• [WORK INSTRUCTION] Output exactly the lines below, starting with the line that has "Task: Open the 专用平台二 platform dropdown" and going on through the line that has "Click the Buletini", both included, and no other lines.

- - -

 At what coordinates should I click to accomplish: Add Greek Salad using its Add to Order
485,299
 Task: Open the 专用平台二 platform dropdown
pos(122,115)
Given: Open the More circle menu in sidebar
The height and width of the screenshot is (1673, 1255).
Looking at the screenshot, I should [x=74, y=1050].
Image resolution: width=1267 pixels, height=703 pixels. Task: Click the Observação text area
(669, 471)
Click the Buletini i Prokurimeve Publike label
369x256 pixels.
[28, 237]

- - -

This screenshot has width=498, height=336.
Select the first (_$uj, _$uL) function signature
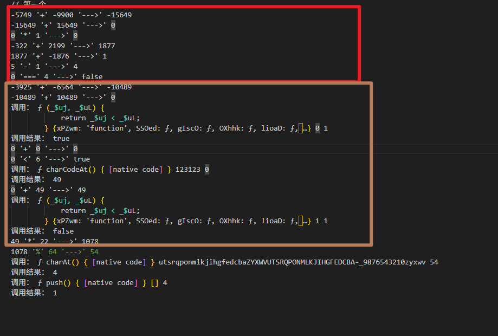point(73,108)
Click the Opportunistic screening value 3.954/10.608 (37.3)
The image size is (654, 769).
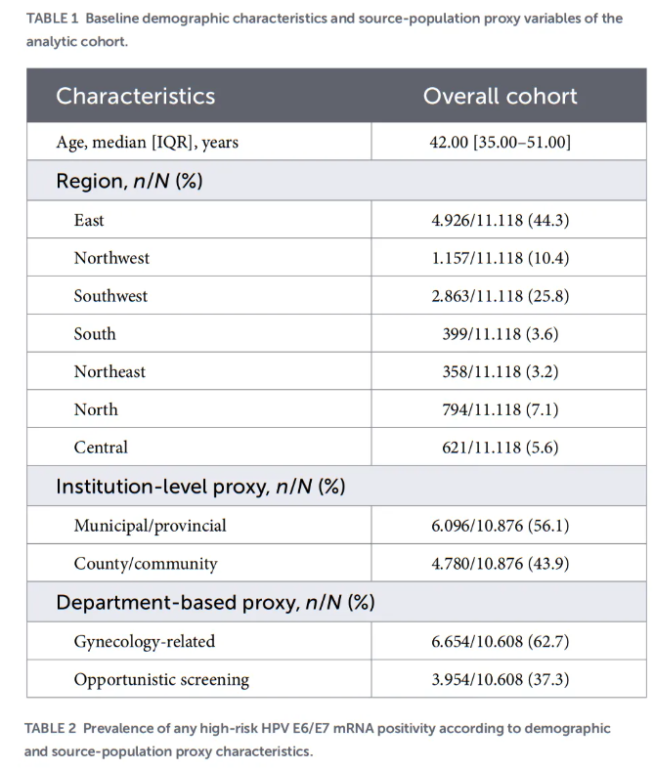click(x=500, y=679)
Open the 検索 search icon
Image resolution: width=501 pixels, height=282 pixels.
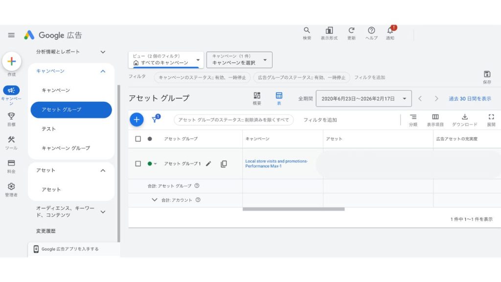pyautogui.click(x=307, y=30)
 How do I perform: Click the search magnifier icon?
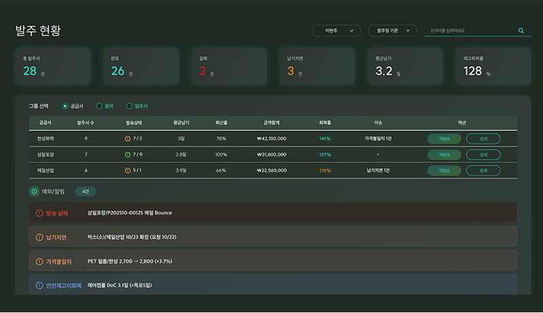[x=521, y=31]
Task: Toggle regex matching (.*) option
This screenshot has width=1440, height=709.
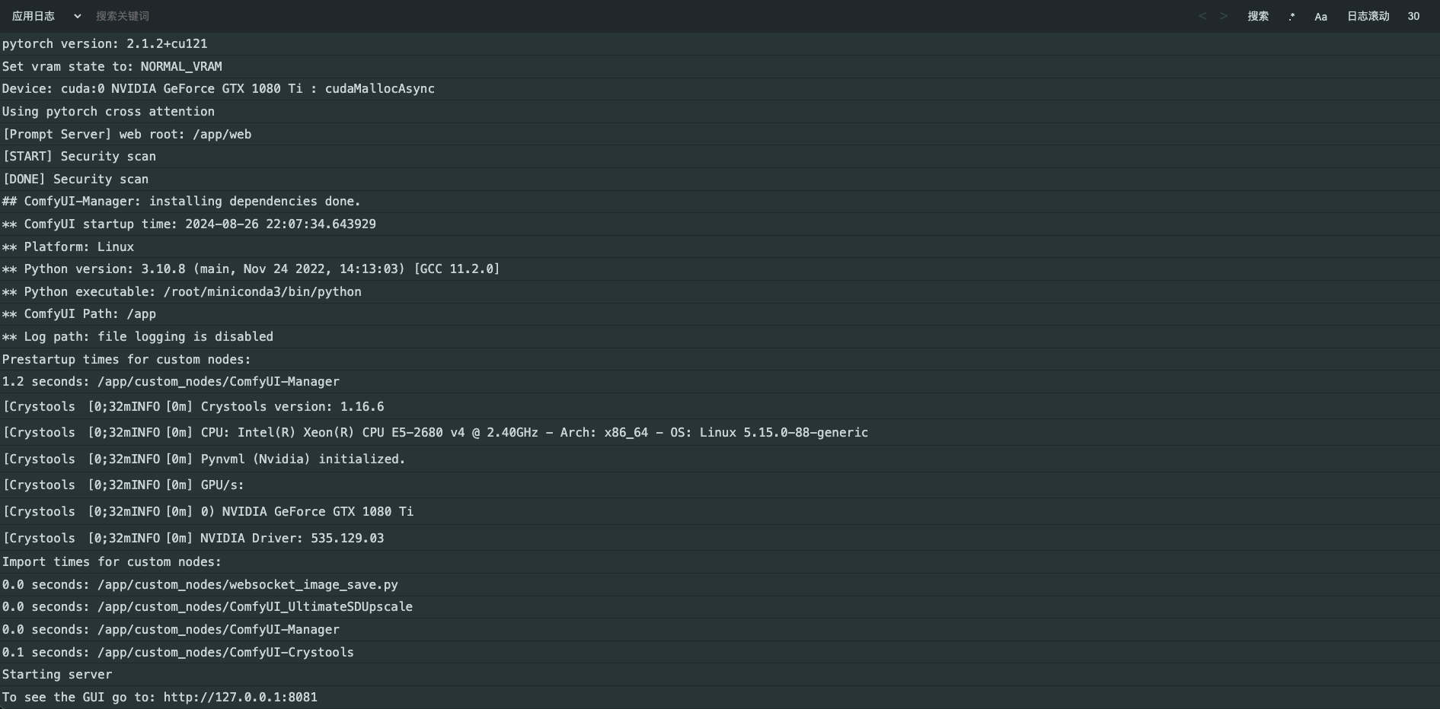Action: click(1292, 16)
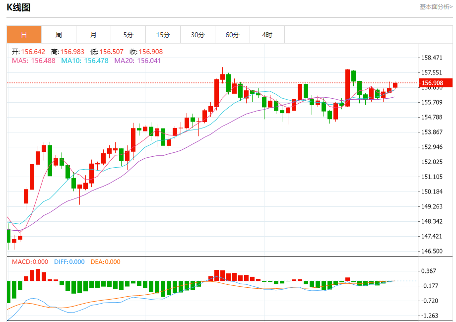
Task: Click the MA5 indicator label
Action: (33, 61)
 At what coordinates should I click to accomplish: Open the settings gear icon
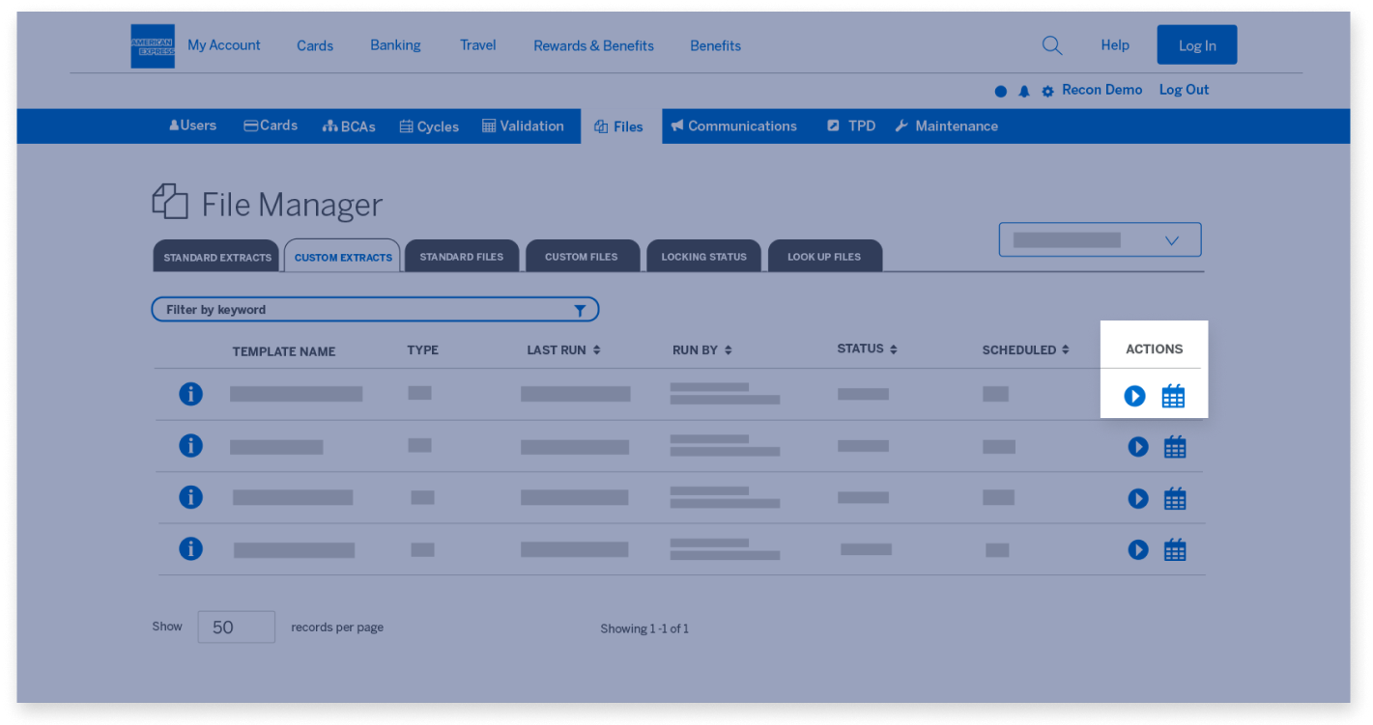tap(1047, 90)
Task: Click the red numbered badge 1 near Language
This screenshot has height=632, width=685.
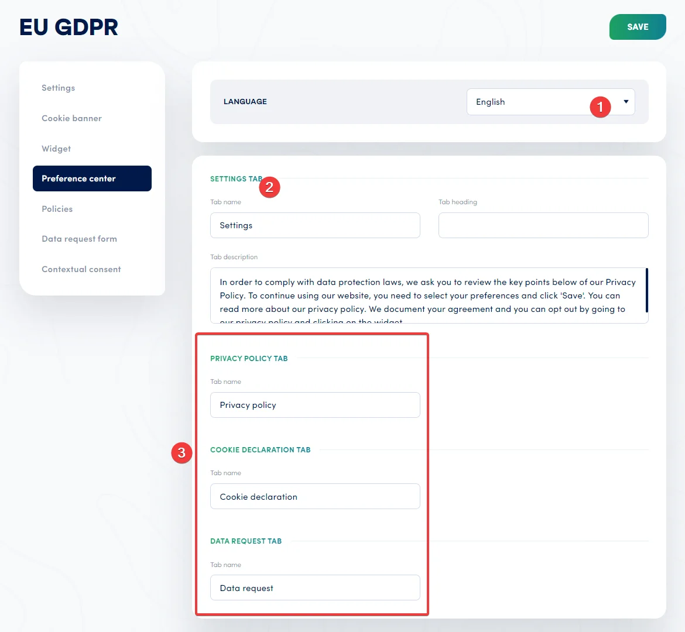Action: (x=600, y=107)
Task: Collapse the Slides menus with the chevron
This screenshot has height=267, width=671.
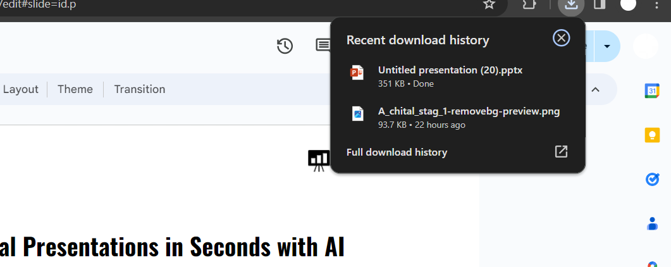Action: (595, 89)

- - -

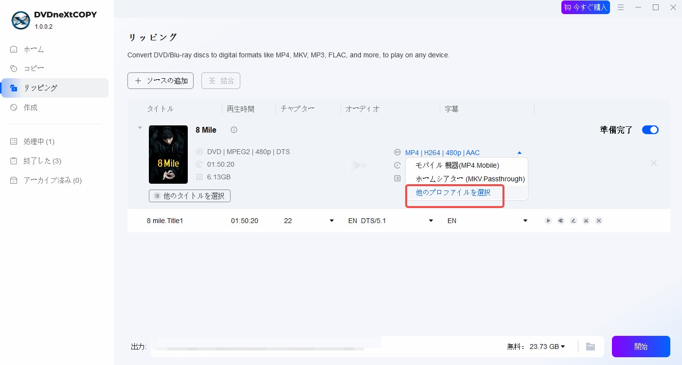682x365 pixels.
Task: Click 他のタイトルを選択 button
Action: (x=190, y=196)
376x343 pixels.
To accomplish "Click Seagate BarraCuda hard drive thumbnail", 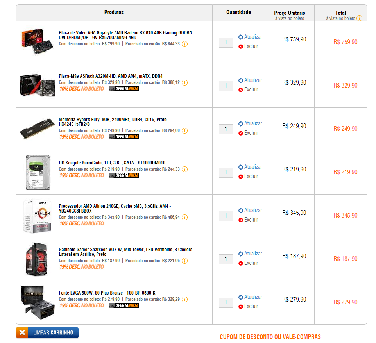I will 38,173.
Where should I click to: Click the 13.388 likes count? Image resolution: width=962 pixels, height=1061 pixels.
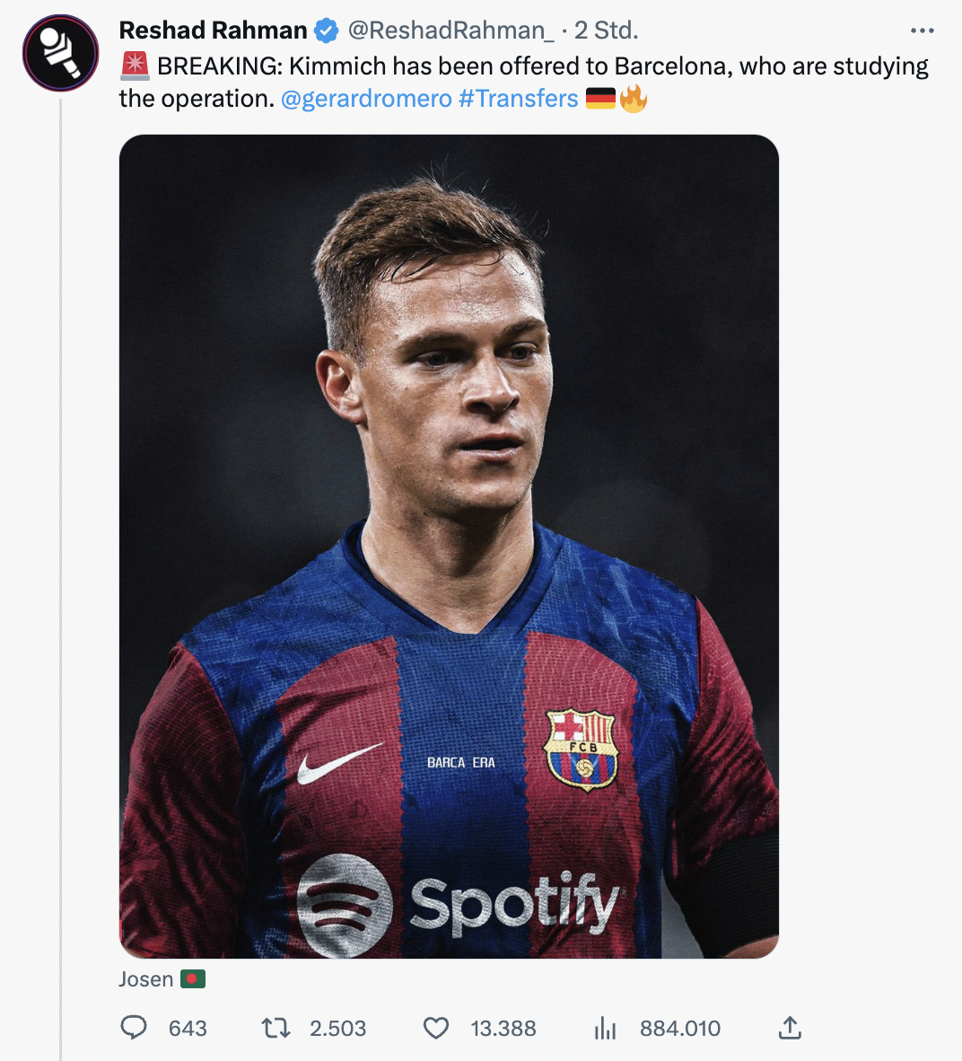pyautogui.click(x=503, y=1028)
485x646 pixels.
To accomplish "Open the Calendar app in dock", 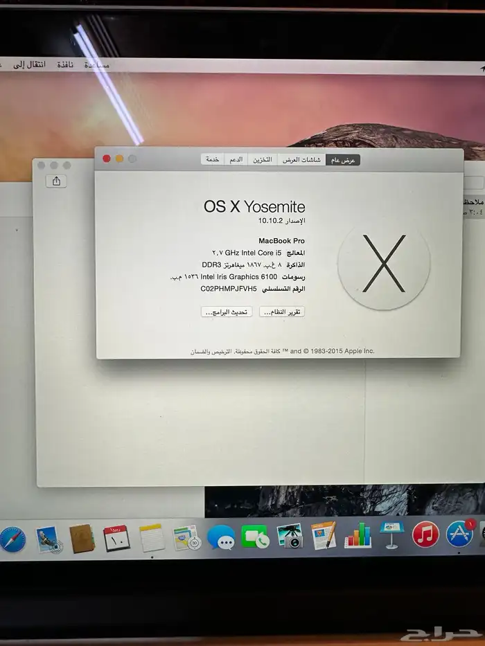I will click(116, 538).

- - -

• [REPLY TO THE TASK]
 Task: Open the 专用平台二 platform dropdown
pos(122,115)
Given: Open the More circle menu in sidebar
The height and width of the screenshot is (1673, 1255).
Looking at the screenshot, I should [x=74, y=1050].
Image resolution: width=1267 pixels, height=703 pixels. Task: Click the Observação text area
(669, 471)
Click the Buletini i Prokurimeve Publike label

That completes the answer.